# #TOPIC: Energy saving technique in the Gulf



## Trances (May 19, 2003)

Story to get it started

*Energy saving technique ignored in the Gulf*

A major method of reducing energy costs and protecting buildings from the hot and bright summer climate of the Gulf has been almost totally ignored by regional developers, consultants, architects and municipal authorities. Externally shading a building can cut up to 80% of the heat flowing into a building say experts but it is an unused technology in the Gulf.

What stops architects and clients from using the technique is the perception that external shading does not add to the aesthetics of a building. Gulf developers and owners prefer their edifices of steel and glass au natural. To restrict excess sunlight and heat entry into buildings in the Gulf, designers have depended on thick glass. The result is high-energy consumption to cool the buildings’ interiors, while at the same time providing enough light to ensure optimal working and living conditions.

Very few buildings have any protection in the form of external shading. “Shading that is used on buildings is mostly implemented as limited awnings,” says Anne Schneider, project manager at the German Industry & Commerce regional office in Dubai. She pointed out that external shading is part of municipal regulations in Europe and is standard in most buildings on the western part of the continent.

Schneider, along with Warema, a leading European producer of external shading systems with an employee base of 2200, has approached the Dubai Municipality with the suggestion that external shadings be promoted in the city and the region.

They maintain that external shading does not necessarily take away from the look of a building. “The problem here is that there is a love affair with glass facades. The major focus is on appearance. People are afraid that external shading can spoil the appearance. Here buildings have a high demand for architectural aesthetics, but with external shadings there are always solutions,” says Wolfgang Bender, Warema area sales manager. Warema will showcase the technology at the Big 5 show in November.

“We can combine design and technical efficiency. And, with population in the Gulf increasing at a very fast pace and with economy growing rapidly and tourism shooting up, it is very important to respond to the demand on energy,” he said.
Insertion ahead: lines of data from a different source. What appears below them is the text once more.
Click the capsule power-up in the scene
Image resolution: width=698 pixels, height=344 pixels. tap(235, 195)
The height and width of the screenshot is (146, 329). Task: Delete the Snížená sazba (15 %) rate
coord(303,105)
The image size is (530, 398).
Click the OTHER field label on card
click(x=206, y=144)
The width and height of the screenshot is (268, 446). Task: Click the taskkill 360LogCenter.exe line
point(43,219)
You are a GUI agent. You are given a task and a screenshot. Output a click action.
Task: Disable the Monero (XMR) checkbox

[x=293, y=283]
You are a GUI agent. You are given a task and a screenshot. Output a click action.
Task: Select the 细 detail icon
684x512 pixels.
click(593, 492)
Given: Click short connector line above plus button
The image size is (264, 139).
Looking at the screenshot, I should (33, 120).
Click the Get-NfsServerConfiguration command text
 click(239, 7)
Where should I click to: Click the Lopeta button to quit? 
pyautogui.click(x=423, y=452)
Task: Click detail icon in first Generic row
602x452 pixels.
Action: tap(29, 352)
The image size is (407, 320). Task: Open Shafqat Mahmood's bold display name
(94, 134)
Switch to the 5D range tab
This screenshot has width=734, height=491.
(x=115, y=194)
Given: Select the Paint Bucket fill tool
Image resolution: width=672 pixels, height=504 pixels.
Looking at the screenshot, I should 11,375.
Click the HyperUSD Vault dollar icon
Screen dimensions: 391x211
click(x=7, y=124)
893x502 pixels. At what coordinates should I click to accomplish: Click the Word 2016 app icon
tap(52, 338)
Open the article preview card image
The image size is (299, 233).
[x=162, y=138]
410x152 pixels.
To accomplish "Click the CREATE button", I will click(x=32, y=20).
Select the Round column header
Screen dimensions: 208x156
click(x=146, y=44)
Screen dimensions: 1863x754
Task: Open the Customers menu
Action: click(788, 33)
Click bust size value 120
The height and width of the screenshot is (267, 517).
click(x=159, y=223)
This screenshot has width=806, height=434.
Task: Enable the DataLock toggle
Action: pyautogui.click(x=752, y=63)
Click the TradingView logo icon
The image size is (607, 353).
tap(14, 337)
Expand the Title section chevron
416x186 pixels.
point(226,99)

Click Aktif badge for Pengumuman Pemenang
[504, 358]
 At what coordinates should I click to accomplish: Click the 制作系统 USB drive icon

He pointed out that with normal glass window protection, 80% of the energy still gets into the building, but external shading can achieve rates of just 20%. Moreover, there are special solutions that allow for reflected light so that rooms have enough light to live and work by.

“External shading has a variety of possible uses, but it needs to get incorporated into a project at the specifications stage. Consultants need to get it in at the architectural design stage,” Bender pointed out.










A building in Europe with external shading


http://www.itp.net/business/news/details.php?id=13091&category=construction


----------



## Dubai-Lover (Jul 4, 2004)

very interesting story and good somebody goes public with it. it must cost billions of $ for electricity supply for all the air conditions in dubai homes
a lot of money could be saved

but one thing is not clear to me:
how will they do it? will there be huge blinds on every window? that would look horrible!
somebody should develop an anti-absorbing sunlight foil that will be put on windows.
wouldn't this be great?

imagine you have to work in artificial enlighted offices or live like this at home. i don't wanna do that, but on the other hand saving power is reasonable. what to do???


----------



## Trances (May 19, 2003)

I gues sstart with double tripple glazzed glass 
Blinds dont always have to look bad will get some shots fomr places i have seen


----------